Jessica N. Van Parys

Subject Categories

Health Economics

Keywords

Comprehensive Care for Joint Replacement, Provider practice style, Bundled payments

Abstract

This dissertation consists of three chapters that investigate impact of incentive changes on hospital and physician practice styles, as well as patient outcomes.

In an effort to curb the escalating healthcare expenditure, the Center for Medicare \& Medicaid Innovation has introduced several alternative payment models, which have garnered significant attention in numerous studies with varied findings. This first chapter introduces the focal point of this thesis, namely the Comprehensive Care for Joint Replacement (CJR) model, and provides a review of pertinent studies that have examined this model and related areas. Specifically, this chapter reviews and summarizes the findings from studies that have investigated the Bundled Payments for Care Improvement (BPCI) Initiative, the CJR Model, and other alternative payment models. In the second section of this chapter, a conceptual model is developed that emulates the CJR Model and provides predictions of potential model effects.

The second chapter explores and examines the mechanisms through which hospitals, as healthcare providers, respond to the incentive changes brought about by a Medicare payment innovation. The estimation results, derived from an extended difference-in-differences (DiD) framework that includes chronic or geographical controls, reveal the general and spillover effects of the Medicare policy on the targeted patients, non-targeted privately insured patients, and non-targeted patients undergoing related procedures.

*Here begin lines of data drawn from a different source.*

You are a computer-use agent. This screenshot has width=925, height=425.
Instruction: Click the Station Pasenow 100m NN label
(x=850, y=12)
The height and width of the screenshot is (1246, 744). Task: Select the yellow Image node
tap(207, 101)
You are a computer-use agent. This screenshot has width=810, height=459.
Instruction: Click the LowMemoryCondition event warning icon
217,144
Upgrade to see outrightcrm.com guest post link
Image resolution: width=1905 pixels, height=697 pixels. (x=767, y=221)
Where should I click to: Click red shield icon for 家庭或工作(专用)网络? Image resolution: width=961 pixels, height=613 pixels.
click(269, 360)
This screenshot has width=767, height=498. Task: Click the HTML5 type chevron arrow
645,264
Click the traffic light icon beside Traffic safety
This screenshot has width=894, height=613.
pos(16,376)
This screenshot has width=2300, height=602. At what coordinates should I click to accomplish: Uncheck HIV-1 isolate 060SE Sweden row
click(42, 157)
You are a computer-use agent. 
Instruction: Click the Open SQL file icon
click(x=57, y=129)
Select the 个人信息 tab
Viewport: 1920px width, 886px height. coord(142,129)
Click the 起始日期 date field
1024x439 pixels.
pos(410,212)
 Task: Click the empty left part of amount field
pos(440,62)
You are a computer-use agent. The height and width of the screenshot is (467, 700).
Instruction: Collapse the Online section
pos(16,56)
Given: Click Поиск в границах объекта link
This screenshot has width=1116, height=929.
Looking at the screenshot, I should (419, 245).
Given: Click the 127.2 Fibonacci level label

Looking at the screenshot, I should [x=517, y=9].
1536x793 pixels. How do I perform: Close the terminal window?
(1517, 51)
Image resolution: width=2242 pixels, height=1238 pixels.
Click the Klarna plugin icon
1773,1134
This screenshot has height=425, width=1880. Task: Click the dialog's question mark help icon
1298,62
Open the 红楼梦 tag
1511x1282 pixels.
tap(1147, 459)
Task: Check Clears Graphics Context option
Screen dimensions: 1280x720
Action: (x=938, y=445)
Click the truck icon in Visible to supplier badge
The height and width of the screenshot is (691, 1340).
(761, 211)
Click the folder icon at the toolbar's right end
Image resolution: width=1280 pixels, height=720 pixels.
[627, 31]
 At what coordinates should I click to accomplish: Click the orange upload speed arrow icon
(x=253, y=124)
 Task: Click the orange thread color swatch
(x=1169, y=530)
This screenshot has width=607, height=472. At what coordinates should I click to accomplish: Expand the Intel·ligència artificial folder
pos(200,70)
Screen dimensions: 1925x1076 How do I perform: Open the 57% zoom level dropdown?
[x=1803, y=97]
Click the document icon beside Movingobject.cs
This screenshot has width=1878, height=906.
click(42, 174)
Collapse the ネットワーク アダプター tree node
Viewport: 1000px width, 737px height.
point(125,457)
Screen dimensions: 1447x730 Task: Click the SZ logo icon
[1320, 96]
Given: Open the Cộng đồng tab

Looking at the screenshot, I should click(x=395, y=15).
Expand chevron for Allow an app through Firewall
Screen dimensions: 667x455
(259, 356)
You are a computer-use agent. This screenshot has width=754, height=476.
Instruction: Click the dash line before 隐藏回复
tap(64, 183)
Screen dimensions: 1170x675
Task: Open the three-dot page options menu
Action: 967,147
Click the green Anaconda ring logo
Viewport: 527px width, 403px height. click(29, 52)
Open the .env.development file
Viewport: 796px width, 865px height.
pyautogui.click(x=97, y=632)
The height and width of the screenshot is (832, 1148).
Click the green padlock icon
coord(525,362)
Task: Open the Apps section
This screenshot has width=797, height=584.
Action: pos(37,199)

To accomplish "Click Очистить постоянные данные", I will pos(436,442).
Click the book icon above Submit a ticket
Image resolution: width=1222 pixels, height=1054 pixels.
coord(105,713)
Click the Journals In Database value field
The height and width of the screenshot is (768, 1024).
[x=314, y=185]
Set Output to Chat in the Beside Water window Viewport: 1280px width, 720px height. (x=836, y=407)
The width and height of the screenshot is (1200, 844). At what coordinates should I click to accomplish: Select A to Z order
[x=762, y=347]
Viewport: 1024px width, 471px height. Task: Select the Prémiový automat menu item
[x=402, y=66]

To examine the policy mechanisms, an econometric specification by extending the DiD method with Bartik-like instruments is developed, enabling the exploration of policy effect heterogeneity across various dimensions according to the conceptual model. The findings indicate that hospitals' responses to the policy are contingent upon their capacity in terms of discharge supplies and business patterns: greater accessibility and experience in specific discharges are associated with increased utilization, whereas the opposite leads to inconclusive model outcomes.

Building upon the previous chapter, which examined a mandatory bundled payment model, the third chapter examines the policy effects on physician practice changes when treating non-targeted patients. Employing a DiD framework, the analysis demonstrates that physicians experience effects when treating non-targeted patients, irrespective of the payment type. Effects of Practice-style changes are more pronounced when focusing solely on Model physicians, who are fully exposed to the Model. Effects are less pronounced for patients treated by a Model physician in collaboration with a peripheral physician, who hasn't treated LEJR patients but co-treats others with the Model physician. Effects are negligible when considering only the peripheral physician. The findings indicate that physicians directly exposed to the CJR model exhibit persistent practice-style changes, but these changes are contingent on exposure. In the second part of this study, Model heterogeneity is examined by employing a Bartik instrument framework. The findings indicate that surgeons with a higher proportion of Medicare patients and HHA discharge patients are more susceptible to the Model's effects and exhibit more substantial changes in their practice style.